/---

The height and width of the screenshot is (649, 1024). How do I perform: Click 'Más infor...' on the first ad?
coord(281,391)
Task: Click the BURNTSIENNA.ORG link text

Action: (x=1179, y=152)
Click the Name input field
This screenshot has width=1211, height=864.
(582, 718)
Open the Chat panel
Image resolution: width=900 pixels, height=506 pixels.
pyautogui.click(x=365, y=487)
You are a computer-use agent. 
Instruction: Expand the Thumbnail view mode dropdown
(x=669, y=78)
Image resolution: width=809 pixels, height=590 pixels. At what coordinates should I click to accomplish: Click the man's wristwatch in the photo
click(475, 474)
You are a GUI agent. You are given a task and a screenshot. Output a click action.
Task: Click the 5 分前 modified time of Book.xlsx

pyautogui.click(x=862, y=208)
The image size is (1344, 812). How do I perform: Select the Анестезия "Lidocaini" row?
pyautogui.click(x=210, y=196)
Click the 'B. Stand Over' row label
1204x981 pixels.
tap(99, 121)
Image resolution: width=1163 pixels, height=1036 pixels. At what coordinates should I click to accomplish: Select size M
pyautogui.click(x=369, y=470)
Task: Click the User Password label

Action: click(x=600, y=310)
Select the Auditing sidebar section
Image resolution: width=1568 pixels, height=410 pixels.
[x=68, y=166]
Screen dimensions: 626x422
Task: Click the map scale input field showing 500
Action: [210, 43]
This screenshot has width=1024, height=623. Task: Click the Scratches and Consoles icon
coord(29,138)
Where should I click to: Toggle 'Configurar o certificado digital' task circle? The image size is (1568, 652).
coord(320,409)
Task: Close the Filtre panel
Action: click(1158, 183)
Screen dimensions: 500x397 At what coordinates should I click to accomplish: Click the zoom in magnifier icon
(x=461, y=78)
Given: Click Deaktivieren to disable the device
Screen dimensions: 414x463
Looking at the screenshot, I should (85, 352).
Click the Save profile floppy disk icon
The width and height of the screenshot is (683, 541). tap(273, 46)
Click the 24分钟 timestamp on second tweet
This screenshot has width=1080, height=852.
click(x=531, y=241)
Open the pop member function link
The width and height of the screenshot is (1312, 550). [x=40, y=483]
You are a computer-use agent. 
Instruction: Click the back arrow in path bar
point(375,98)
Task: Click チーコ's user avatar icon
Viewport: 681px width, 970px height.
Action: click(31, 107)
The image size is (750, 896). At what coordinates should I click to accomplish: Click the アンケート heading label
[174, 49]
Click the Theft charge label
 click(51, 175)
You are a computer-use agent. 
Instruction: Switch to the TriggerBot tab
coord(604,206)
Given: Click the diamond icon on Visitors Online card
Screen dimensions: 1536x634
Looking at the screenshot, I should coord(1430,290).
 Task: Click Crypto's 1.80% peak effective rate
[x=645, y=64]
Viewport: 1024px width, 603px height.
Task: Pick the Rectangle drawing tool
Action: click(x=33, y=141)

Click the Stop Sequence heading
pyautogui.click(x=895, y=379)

\---

Render the items above as a numbered list, leaving out any blank lines.

1. The height and width of the screenshot is (649, 1024). How do I perform: Click 'Más infor...' on the first ad?
2. coord(281,391)
3. Task: Click the BURNTSIENNA.ORG link text
4. Action: (x=1179, y=152)
5. Click the Name input field
6. This screenshot has width=1211, height=864.
7. (582, 718)
8. Open the Chat panel
9. Image resolution: width=900 pixels, height=506 pixels.
10. pyautogui.click(x=365, y=487)
11. You are a computer-use agent. 
12. Instruction: Expand the Thumbnail view mode dropdown
13. (x=669, y=78)
14. Image resolution: width=809 pixels, height=590 pixels. At what coordinates should I click to accomplish: Click the man's wristwatch in the photo
15. click(475, 474)
16. You are a GUI agent. You are given a task and a screenshot. Output a click action.
17. Task: Click the 5 分前 modified time of Book.xlsx
18. pyautogui.click(x=862, y=208)
19. The image size is (1344, 812). How do I perform: Select the Анестезия "Lidocaini" row?
20. pyautogui.click(x=210, y=196)
21. Click the 'B. Stand Over' row label
22. 1204x981 pixels.
23. tap(99, 121)
24. Image resolution: width=1163 pixels, height=1036 pixels. At what coordinates should I click to accomplish: Select size M
25. pyautogui.click(x=369, y=470)
26. Task: Click the User Password label
27. Action: click(x=600, y=310)
28. Select the Auditing sidebar section
29. Image resolution: width=1568 pixels, height=410 pixels.
30. [x=68, y=166]
31. Screen dimensions: 626x422
32. Task: Click the map scale input field showing 500
33. Action: [210, 43]
34. This screenshot has width=1024, height=623. Task: Click the Scratches and Consoles icon
35. coord(29,138)
36. Where should I click to: Toggle 'Configurar o certificado digital' task circle? The image size is (1568, 652).
37. coord(320,409)
38. Task: Close the Filtre panel
39. Action: click(1158, 183)
40. Screen dimensions: 500x397 At what coordinates should I click to accomplish: Click the zoom in magnifier icon
41. (x=461, y=78)
42. Given: Click Deaktivieren to disable the device
43. Screen dimensions: 414x463
44. Looking at the screenshot, I should (85, 352).
45. Click the Save profile floppy disk icon
46. The width and height of the screenshot is (683, 541). tap(273, 46)
47. Click the 24分钟 timestamp on second tweet
48. This screenshot has width=1080, height=852.
49. click(x=531, y=241)
50. Open the pop member function link
51. The width and height of the screenshot is (1312, 550). [x=40, y=483]
52. You are a computer-use agent. 
53. Instruction: Click the back arrow in path bar
54. point(375,98)
55. Task: Click チーコ's user avatar icon
56. Viewport: 681px width, 970px height.
57. Action: click(31, 107)
58. The image size is (750, 896). At what coordinates should I click to accomplish: Click the アンケート heading label
59. [174, 49]
60. Click the Theft charge label
61.  click(51, 175)
62. You are a computer-use agent. 
63. Instruction: Switch to the TriggerBot tab
64. coord(604,206)
65. Given: Click the diamond icon on Visitors Online card
66. Screen dimensions: 1536x634
67. Looking at the screenshot, I should coord(1430,290).
68.  Task: Click Crypto's 1.80% peak effective rate
69. [x=645, y=64]
70. Viewport: 1024px width, 603px height.
71. Task: Pick the Rectangle drawing tool
72. Action: click(x=33, y=141)
73. Click the Stop Sequence heading
74. pyautogui.click(x=895, y=379)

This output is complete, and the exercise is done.